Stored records
:::
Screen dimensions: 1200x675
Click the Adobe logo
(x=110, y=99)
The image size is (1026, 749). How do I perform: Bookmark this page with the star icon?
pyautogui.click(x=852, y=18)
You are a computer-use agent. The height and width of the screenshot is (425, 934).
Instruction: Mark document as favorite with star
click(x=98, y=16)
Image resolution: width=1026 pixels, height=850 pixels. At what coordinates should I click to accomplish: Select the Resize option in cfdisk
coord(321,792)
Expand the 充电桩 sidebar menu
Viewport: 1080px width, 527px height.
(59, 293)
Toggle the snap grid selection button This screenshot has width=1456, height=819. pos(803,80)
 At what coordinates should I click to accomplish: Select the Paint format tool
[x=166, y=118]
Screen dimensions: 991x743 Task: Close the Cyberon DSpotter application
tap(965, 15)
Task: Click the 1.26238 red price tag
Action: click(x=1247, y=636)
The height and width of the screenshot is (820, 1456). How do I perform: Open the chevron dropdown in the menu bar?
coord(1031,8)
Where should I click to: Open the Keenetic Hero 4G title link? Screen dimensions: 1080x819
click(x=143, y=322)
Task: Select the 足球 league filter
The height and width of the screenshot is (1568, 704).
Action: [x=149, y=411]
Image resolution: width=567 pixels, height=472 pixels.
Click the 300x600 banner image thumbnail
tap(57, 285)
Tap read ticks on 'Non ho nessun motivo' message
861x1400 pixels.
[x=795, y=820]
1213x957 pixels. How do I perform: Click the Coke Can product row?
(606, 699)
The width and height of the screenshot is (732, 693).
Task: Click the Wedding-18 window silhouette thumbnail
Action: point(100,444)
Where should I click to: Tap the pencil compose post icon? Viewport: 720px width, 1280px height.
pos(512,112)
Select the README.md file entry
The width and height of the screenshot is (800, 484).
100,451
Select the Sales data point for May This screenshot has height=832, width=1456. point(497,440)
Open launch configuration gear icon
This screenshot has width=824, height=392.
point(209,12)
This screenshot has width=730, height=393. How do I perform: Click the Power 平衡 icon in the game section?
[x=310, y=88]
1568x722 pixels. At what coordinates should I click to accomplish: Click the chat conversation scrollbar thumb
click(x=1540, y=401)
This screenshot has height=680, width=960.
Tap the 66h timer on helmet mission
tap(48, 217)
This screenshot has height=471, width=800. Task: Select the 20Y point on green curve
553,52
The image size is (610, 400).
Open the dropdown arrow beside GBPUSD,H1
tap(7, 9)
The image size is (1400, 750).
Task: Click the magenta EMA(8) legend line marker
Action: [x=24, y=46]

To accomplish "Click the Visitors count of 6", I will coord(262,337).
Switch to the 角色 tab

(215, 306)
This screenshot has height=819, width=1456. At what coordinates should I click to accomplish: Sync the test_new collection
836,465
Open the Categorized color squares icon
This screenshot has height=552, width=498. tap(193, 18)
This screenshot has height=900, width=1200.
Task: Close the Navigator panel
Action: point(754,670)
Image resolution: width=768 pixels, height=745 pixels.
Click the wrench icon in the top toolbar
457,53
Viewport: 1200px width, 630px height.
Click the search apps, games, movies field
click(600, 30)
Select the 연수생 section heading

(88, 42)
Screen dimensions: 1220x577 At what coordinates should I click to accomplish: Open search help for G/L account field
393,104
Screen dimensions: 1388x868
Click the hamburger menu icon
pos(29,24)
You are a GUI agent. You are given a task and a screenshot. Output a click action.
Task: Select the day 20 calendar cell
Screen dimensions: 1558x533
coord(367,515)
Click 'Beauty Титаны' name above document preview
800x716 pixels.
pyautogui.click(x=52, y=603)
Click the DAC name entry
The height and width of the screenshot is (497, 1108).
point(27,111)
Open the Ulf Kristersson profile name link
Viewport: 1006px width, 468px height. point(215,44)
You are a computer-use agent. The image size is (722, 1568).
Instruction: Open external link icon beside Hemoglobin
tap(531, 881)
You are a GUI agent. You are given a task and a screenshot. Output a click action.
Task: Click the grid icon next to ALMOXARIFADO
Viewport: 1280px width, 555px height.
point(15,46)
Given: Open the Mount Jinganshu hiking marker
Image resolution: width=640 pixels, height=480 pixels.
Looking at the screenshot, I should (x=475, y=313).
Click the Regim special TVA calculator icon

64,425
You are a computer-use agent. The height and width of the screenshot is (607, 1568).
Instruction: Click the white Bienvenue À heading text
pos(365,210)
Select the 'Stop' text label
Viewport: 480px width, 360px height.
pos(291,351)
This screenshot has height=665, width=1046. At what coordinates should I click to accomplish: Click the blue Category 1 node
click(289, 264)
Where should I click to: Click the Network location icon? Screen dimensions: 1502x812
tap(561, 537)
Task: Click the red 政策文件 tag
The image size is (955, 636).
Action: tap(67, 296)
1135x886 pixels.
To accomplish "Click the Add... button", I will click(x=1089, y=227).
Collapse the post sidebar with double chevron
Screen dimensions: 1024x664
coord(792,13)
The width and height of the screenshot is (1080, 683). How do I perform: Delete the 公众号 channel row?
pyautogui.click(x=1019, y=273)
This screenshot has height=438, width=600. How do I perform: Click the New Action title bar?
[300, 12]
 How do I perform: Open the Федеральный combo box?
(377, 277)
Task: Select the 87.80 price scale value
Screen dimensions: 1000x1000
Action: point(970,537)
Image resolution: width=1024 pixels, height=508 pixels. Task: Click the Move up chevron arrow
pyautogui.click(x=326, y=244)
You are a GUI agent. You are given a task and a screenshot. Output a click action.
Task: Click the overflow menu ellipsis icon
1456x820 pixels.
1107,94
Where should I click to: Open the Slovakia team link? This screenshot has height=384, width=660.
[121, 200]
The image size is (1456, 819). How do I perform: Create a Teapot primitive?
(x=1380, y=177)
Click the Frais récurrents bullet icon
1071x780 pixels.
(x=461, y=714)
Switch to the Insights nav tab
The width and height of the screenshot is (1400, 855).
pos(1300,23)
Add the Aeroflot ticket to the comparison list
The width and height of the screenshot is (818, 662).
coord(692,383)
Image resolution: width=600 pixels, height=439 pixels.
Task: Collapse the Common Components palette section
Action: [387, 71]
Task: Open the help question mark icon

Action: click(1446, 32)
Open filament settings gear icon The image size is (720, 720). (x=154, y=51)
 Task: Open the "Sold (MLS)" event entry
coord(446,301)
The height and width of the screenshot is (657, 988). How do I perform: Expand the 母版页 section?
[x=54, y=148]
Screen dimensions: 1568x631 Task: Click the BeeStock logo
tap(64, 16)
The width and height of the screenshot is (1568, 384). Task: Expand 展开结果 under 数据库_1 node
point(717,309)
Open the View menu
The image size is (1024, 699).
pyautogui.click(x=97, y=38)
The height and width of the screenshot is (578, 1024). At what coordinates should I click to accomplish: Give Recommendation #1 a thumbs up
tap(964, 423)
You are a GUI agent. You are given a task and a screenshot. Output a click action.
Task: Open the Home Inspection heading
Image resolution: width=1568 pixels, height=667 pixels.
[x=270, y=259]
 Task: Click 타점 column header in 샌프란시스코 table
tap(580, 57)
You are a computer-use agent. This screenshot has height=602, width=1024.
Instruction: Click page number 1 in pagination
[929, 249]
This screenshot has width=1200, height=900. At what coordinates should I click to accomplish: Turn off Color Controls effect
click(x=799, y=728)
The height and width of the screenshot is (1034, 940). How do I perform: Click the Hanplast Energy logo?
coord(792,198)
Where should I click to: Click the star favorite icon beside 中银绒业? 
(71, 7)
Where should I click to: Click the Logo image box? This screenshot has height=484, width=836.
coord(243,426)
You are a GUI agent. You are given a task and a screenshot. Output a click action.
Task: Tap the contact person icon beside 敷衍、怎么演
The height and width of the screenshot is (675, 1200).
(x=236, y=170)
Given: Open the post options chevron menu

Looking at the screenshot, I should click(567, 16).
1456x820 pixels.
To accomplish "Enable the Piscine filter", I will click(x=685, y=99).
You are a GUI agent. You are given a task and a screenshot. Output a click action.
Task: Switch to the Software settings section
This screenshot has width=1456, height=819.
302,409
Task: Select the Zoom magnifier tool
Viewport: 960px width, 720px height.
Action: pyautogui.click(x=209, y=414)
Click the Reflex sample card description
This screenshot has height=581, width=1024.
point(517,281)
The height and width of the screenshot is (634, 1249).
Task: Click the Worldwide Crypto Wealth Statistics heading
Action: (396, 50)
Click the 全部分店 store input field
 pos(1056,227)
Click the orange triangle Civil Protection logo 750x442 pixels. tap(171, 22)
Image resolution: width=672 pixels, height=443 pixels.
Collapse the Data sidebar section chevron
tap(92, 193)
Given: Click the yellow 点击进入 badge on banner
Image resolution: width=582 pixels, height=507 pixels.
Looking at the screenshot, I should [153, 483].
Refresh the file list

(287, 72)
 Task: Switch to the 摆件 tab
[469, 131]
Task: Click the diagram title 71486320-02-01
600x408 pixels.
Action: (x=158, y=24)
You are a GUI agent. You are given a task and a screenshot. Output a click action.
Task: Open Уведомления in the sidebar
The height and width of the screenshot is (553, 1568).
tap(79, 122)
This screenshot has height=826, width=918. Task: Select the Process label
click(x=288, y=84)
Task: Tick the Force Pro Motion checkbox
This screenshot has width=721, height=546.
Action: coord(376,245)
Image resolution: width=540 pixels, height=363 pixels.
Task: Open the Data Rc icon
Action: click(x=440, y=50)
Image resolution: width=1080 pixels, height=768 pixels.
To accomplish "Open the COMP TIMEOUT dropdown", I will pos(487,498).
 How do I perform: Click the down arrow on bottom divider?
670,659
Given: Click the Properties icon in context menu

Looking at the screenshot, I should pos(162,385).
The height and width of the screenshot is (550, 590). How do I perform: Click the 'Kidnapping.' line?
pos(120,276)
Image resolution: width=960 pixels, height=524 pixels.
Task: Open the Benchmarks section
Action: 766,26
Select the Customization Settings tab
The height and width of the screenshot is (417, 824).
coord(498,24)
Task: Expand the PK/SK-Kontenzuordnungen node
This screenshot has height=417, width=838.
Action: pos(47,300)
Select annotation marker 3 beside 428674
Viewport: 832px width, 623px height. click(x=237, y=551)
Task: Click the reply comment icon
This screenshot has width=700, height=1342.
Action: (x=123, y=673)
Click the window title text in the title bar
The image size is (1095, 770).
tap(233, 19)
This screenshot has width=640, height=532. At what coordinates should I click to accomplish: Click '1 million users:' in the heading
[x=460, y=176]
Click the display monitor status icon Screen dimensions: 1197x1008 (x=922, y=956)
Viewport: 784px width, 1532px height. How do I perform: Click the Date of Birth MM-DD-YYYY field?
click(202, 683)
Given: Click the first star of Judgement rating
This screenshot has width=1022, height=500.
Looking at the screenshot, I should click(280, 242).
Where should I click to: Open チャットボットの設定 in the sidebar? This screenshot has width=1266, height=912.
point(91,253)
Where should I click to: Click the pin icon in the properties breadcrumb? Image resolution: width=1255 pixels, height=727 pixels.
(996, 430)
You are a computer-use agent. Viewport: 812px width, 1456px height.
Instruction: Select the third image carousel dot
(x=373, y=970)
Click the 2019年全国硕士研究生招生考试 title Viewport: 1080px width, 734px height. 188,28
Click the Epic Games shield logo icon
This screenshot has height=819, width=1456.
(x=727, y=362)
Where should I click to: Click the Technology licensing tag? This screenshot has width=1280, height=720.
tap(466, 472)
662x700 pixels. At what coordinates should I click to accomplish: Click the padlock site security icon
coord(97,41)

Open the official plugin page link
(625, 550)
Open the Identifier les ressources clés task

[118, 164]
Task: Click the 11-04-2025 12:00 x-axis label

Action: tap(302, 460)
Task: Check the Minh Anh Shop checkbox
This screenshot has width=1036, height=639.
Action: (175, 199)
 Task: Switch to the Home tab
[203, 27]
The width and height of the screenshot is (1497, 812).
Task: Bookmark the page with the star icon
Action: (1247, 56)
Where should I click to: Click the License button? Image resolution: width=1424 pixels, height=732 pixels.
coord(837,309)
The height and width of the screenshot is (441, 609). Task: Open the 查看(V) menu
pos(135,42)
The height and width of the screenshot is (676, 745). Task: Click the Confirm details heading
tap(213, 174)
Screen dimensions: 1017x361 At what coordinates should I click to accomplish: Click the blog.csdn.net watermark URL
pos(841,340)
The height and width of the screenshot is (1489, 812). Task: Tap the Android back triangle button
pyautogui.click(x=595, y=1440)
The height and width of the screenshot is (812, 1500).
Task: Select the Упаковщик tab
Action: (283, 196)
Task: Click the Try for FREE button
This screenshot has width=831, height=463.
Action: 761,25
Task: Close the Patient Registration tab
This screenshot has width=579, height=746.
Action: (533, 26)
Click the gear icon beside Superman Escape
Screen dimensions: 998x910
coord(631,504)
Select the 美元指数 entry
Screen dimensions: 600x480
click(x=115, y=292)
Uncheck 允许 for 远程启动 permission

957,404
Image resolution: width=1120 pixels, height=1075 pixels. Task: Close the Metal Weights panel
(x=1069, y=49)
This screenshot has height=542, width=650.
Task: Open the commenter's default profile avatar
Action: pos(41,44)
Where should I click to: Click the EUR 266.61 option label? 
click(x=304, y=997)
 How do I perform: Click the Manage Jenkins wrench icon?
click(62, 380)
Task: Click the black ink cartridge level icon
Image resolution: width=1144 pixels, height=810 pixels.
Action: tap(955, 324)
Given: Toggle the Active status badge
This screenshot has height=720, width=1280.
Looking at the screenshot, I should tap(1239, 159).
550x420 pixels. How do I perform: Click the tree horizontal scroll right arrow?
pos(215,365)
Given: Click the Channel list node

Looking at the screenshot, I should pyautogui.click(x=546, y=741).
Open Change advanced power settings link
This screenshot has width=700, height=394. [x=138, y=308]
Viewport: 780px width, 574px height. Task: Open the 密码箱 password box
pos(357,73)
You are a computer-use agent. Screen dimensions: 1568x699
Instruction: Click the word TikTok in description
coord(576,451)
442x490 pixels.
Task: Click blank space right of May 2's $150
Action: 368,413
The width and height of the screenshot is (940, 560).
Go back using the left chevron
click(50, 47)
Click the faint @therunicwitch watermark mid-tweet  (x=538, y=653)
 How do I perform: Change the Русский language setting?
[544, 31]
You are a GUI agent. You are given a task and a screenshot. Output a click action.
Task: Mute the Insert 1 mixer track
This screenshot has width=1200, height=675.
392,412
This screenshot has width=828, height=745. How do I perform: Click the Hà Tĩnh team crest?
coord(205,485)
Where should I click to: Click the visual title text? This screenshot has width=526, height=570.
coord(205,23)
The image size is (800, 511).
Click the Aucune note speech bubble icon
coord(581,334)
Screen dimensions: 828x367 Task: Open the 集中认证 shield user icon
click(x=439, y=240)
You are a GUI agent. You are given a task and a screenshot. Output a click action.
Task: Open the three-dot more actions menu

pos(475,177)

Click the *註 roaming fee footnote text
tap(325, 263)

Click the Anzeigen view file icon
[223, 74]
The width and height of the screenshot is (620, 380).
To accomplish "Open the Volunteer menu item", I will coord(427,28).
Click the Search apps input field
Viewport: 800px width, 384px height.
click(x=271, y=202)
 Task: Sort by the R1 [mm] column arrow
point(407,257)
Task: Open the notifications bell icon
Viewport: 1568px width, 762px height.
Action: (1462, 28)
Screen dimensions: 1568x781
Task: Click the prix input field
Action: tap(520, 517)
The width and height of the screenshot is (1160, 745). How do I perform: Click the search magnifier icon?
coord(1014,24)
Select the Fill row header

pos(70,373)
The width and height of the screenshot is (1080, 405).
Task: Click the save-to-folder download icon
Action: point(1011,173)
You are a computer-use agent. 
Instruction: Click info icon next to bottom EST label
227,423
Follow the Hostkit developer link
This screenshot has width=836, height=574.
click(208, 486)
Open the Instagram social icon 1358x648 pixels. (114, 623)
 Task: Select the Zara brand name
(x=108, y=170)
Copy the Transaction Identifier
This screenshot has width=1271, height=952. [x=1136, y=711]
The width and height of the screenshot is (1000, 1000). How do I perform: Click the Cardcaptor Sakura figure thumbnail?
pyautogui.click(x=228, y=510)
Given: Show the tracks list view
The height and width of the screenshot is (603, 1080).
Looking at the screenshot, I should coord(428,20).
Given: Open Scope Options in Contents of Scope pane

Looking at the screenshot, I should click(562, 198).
:::
▶ **Task instructions**
What you return must be the lines above that run from the line with "This screenshot has height=680, width=960." to the line with "Click the DAC name entry", inclusive, each copied exactly.

▶ **Task response**
This screenshot has height=680, width=960.
Tap the 66h timer on helmet mission
tap(48, 217)
This screenshot has height=471, width=800. Task: Select the 20Y point on green curve
553,52
The image size is (610, 400).
Open the dropdown arrow beside GBPUSD,H1
tap(7, 9)
The image size is (1400, 750).
Task: Click the magenta EMA(8) legend line marker
Action: [x=24, y=46]

To accomplish "Click the Visitors count of 6", I will coord(262,337).
Switch to the 角色 tab

(215, 306)
This screenshot has height=819, width=1456. At what coordinates should I click to accomplish: Sync the test_new collection
836,465
Open the Categorized color squares icon
This screenshot has height=552, width=498. tap(193, 18)
This screenshot has height=900, width=1200.
Task: Close the Navigator panel
Action: point(754,670)
Image resolution: width=768 pixels, height=745 pixels.
Click the wrench icon in the top toolbar
457,53
Viewport: 1200px width, 630px height.
Click the search apps, games, movies field
click(600, 30)
Select the 연수생 section heading

(88, 42)
Screen dimensions: 1220x577 At what coordinates should I click to accomplish: Open search help for G/L account field
393,104
Screen dimensions: 1388x868
Click the hamburger menu icon
pos(29,24)
You are a GUI agent. You are given a task and a screenshot. Output a click action.
Task: Select the day 20 calendar cell
Screen dimensions: 1558x533
coord(367,515)
Click 'Beauty Титаны' name above document preview
800x716 pixels.
pyautogui.click(x=52, y=603)
Click the DAC name entry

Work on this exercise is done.